Macula densa cells control glomerular immune cell homing

Abstract

Circulating and kidney resident immune cells preferentially home in and around the glomerulus compared to other vascular beds in both normal and inflammatory states, suggesting the presence of unique antimicrobial mechanisms in the glomerular microcirculation that protect the kidney filter. However, the underlying cell and molecular mechanisms are largely unknown. Macula densa (MD) cells are localized at the glomerular vascular entrance as a unique juxtaglomerular cell type and are known to control glomerular hemodynamics, and more recently, glomerular tissue remodeling.

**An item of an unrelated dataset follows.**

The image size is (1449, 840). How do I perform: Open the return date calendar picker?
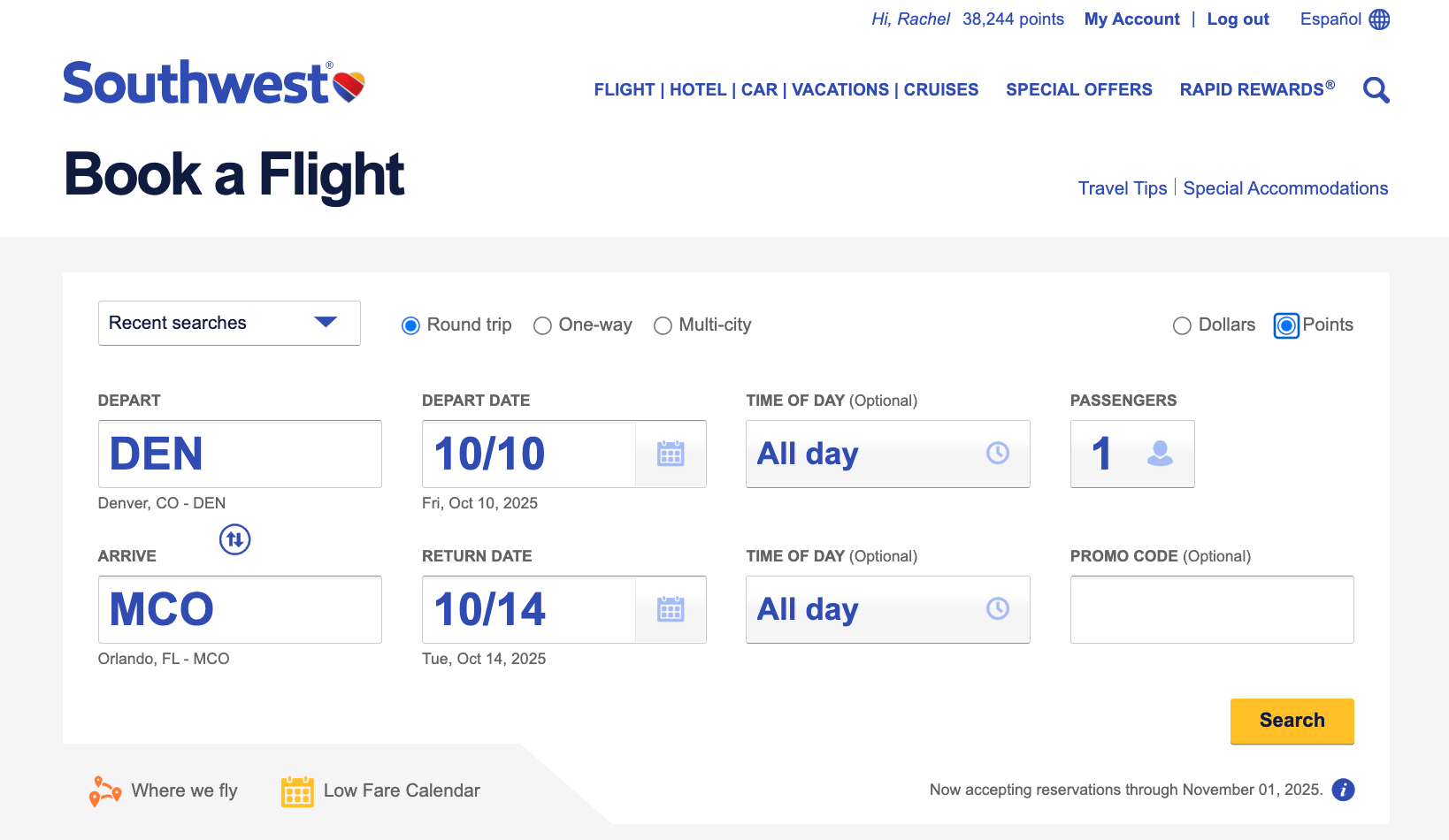click(671, 609)
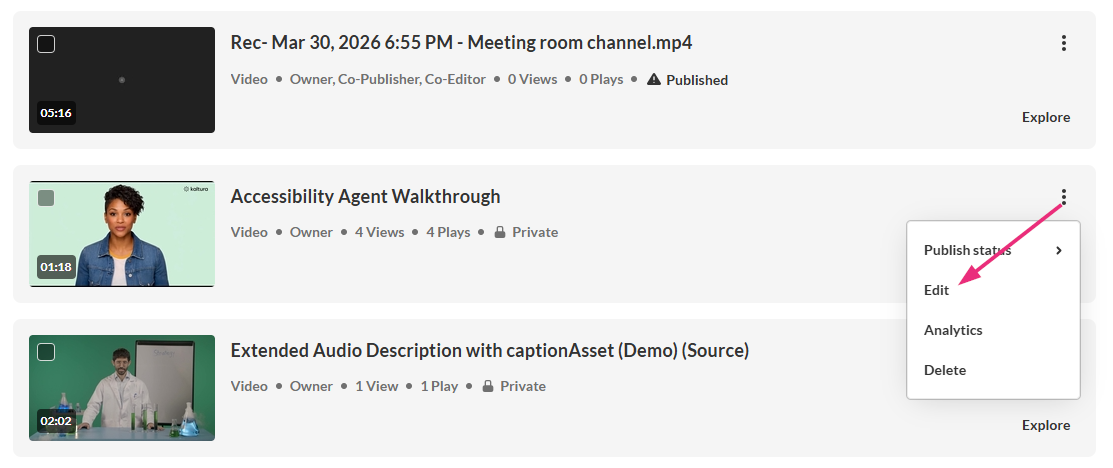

This study addressed the hypothesis that MD cells control glomerular immune cell homing by the release of paracrine‐acting pro‐inflammatory factors including opsonins, cytokines, and lymphokines. Bulk and single cell RNA sequencing and transcriptomic analysis of MD vs. control cells isolated from MD‐GFP mouse kidneys identified the high MD‐enrichment of several pathways and genes in the inflammatory response and cellular infiltration by leukocytes (Lcn2, Fga, Fgg, Casp4, Ptgs2, Ptges, Anxa1, Spns2, Spp1, Clu, Ccn1, Cxcl14, Mif). Mice with MD‐specific gain‐of‐function of mTOR (MD‐mTORgof) were developed by intercrossing nNOS/Cre and TSC2/fl mice, and feature globally increased MD cell protein synthesis. Immunoblotting of kidney cortex homogenates confirmed the significant increase in the expression of MD‐specific Ccn1, Cxcl14, Ptgs2, and Ptges in MD‐mTORgof vs. control mice. Intravital multiphoton imaging of the kidney cortex and endogenous circulating and kidney resident immune cell populations (labeled with anti‐CD44‐Alexa680 and F4/80‐Alexa488 antibodies) observed the significantly increased glomerular number, transit time, and migration of circulating CD44+ immune cells and tissue macrophages in MD‐mTORgof vs. control mice. NZM.2328 lupus mice featured significantly increased MD‐centric glomerular density and migration of CD8+ T cells. These results suggest the new role of MD cells and several MD‐derived paracrine‐acting molecular factors as important control mechanisms of glomerular inflammation in health and disease conditions. These newly identified MD mechanisms may be targeted in future anti‐inflammatory therapeutic strategies.